Weather tech is having its moment in the aviation industry. Climate technology startup Sensible Weather recently announced $4 million in funding to help travel and hospitality companies navigate weather disruptions. The company’s first product, a Weather Guarantee service, offers automatic and even same-day reimbursement when weather events like rain, snow, or air quality impact travel plans. Consumers can purchase the protection when booking travel or events on Sensible Weather’s brand partners.
Tomorrow.io, a weather and climate security platform, has plans to go public through a special purpose acquisition company (SPAC). A JetBlue Technology Ventures portfolio company, Tomorrow.io is a SaaS business that uses machine learning to convert local forecasts into practical insights for the aviation industry and other “on-demand” businesses. As climate change continues to cause weather unpredictability, we expect to see the industry increasingly rely on technology to manage disruptions.
The New York Times: Your Face Is, or Will Be, Your Boarding Pass
Airports rapidly adapted to the challenges of COVID and are continuing to invest in technology that facilitates and automates the traveler experience. The latest and perhaps more controversial of these advancements is the use of biometric facial recognition.
Biometrics is currently used by some agencies and airlines to expedite checking bags, clearing security, and boarding flights, but the technology is gaining momentum. Partnering airports, airlines and biometric companies are testing facial recognition for both domestic and international flying for those without or in place of passports. Most of these programs remain opt-in, as privacy remains a concern. However, as facial recognition becomes more accepted and developed, we may see biometrics become the new standard in travel.

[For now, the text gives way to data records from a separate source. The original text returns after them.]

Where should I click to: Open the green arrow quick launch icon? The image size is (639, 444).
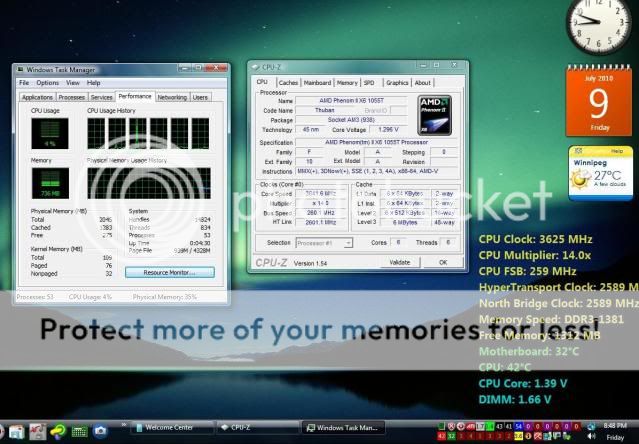(x=59, y=431)
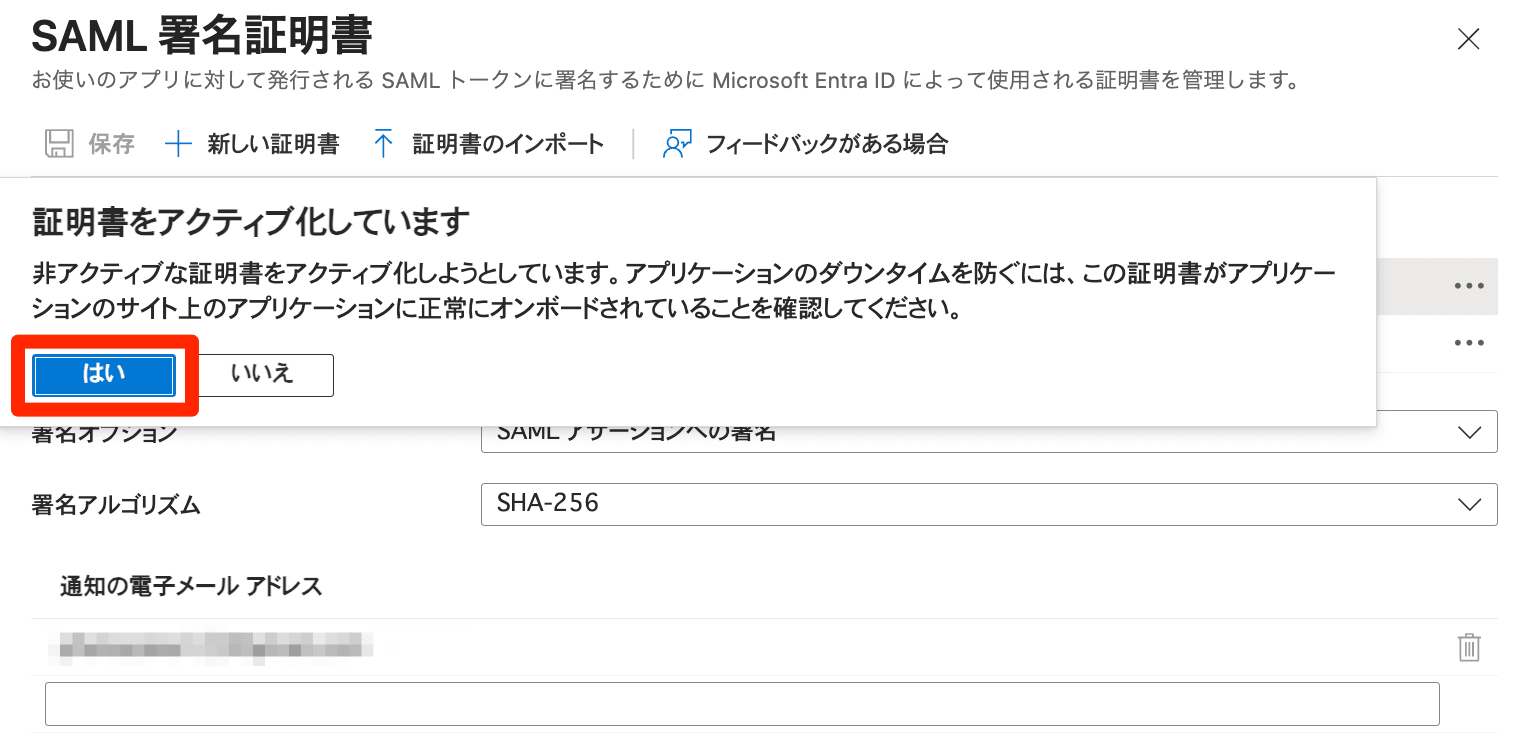Image resolution: width=1530 pixels, height=754 pixels.
Task: Expand the SHA-256 selector chevron
Action: (1470, 504)

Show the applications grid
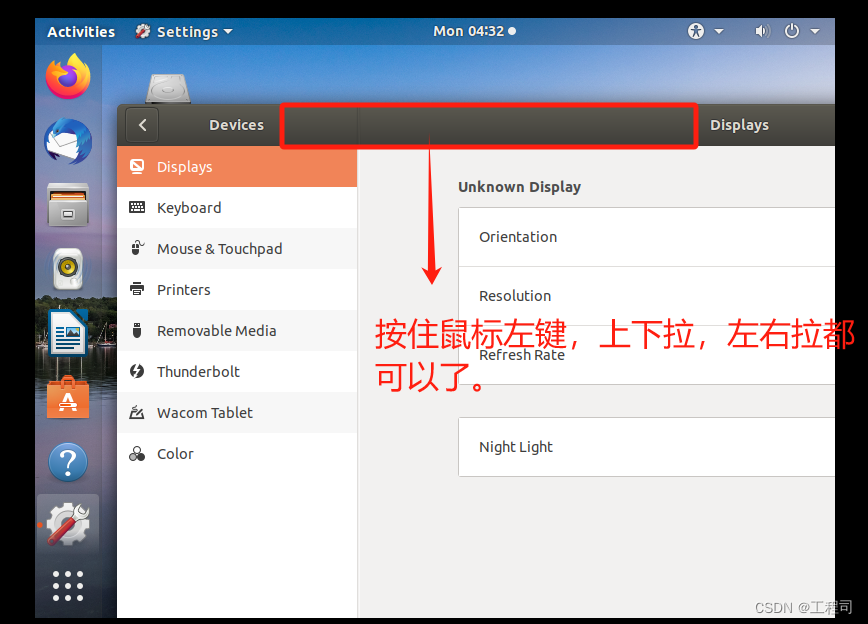point(67,586)
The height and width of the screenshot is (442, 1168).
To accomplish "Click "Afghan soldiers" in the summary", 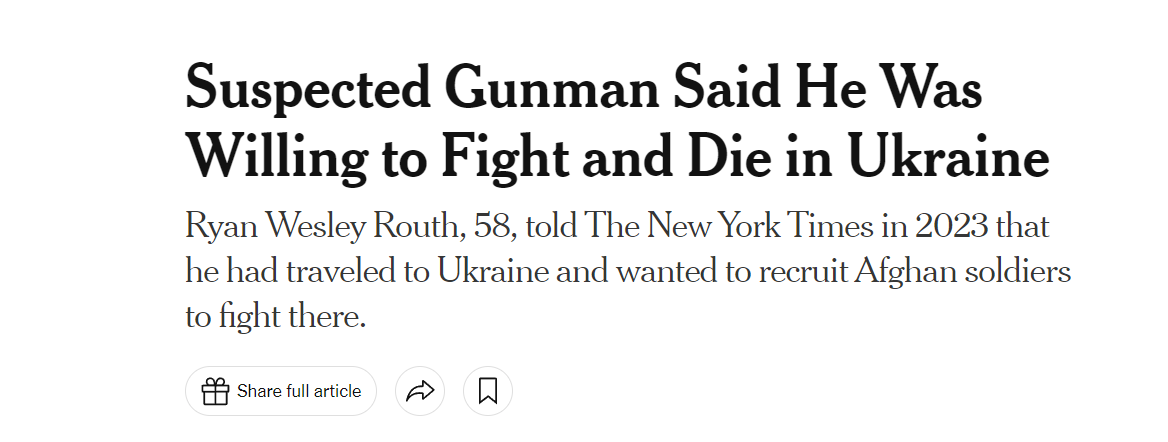I will (962, 272).
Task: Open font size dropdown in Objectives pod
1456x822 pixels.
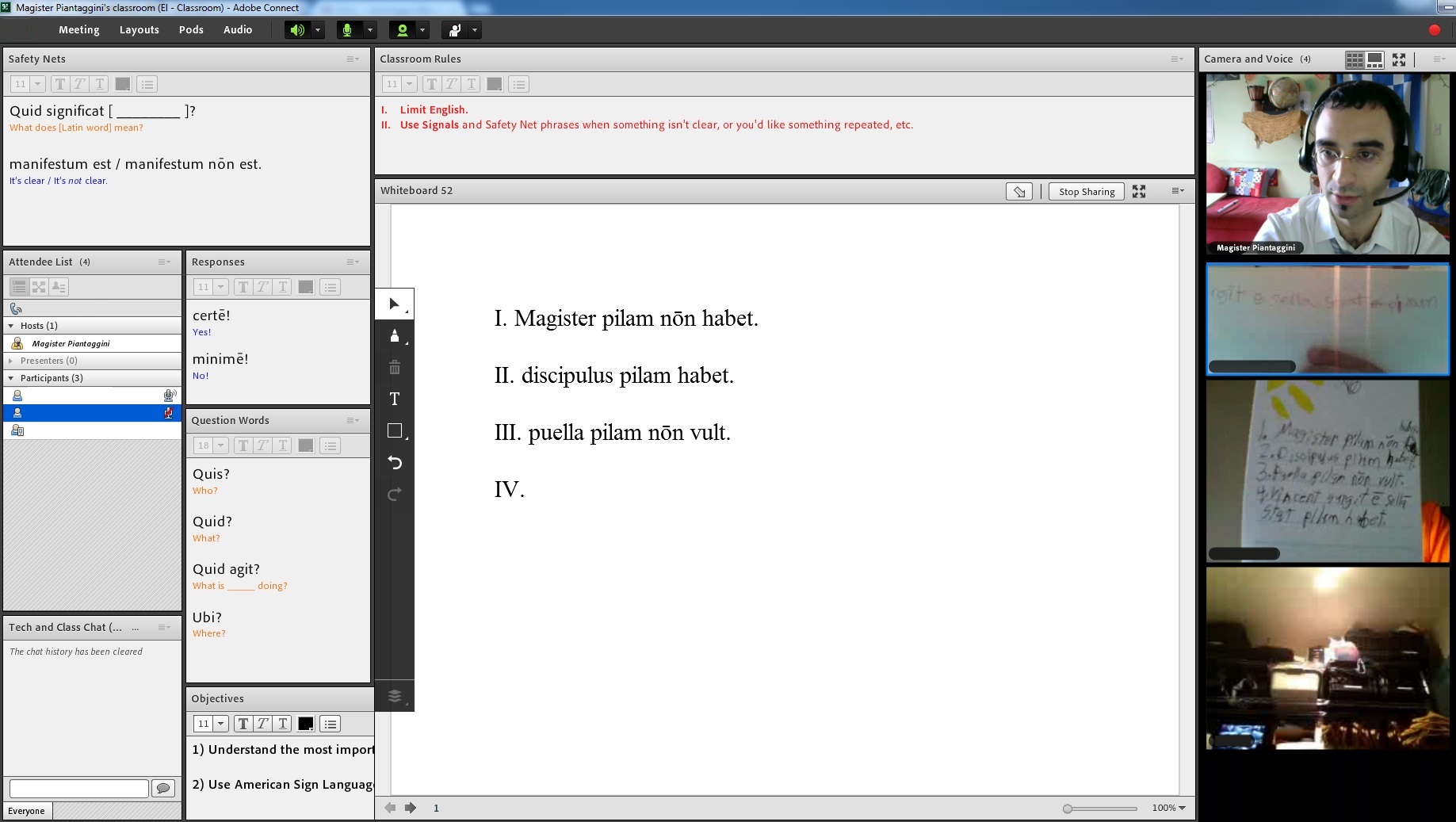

Simple Flying: How WestJet Is Cutting Data Load Times By 85%
WestJet’s partnership with Panasonic’s powered technology, ZeroTouch, was recently recognized for Best Inflight Connectivity Innovation at Airline Passenger Experience Association (APEX) and the International Flight Services Association (IFSA) EXPO.
Through connectivity, ZeroTouch enables software and other content to upload or offload onto the aircraft over the air without technician support. As ZeroTouch’s largest user, WestJet was able to reduce data loading times by 85%, allowing its employees to focus on other priorities such as on-time performance.
While Omicron has yet to drive a major impact in airline capacity, more destinations are coming to terms with developing a digital framework through which they can control COVID’s spread. Bindle, a “purpose-built” software that acts as a wallet for personal health records, is working with hundreds of clients across 30 U.S. states. According to its CEO, the company has experienced “a 10x increase in inbound requests.”
The SMART Health Card has also emerged as trusted source for vaccine verification for state and provincial governments. One of the benefits that the SMART Health Card offers is its interoperability which enables different states’ verification platforms to work with each other as well as its inability for users to falsify their vaccine status. With our data showing a strong preference for vaccine passports, could we see these technologies expand into digital vaccine passports?